Can you imagine what our technological gadgets would say back to us? I have tried to insult Siri but, well, it has never recognized my voice anyway.
Camille Utterback did not start out trying to explore the line between technology and the human experience. She graduated from Williams College with an emphasis in painting. Once out on her own she became all too aware of the difficulties of being a young artist. She started taking continuing education classes in computer programming to build skills to excel in the hot new Internet industry that was developing in the ’90s. However, as artists do, she found herself asking bigger questions.
While at graduate school at NYU, Utterback became frustrated by the limitations presented by the mouse and keyboard sitting in front of her. She began to wonder about the role of the body in the systems we are building.

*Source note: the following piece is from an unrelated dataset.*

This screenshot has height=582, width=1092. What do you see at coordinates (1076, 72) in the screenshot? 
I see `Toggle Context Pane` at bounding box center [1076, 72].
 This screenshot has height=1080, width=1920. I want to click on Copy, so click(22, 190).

“We are more than just a finger,” Utterback says, “but to operate our personal computers we are restricted to using only the tools that work within the computer’s system.”
Utterback’s works are fun because they move the viewer from passive to active participation. Each installation brings up different questions and methods of interaction. As participants enter Text Rain they see themselves and everyone else in the installation area projected onto the wall in front of them.
Letters that make up words and phrases fall over the projections of the group. As each viewer moves, so do the letters. Museumgoers aren’t expected to on template works of art alone with arms clasped behind backs: everyone is part of the art experience. Utterback reminds us that “we are all part of a system, be it the environment, politics, or community . . . You can’t just do your thing and not affect others.”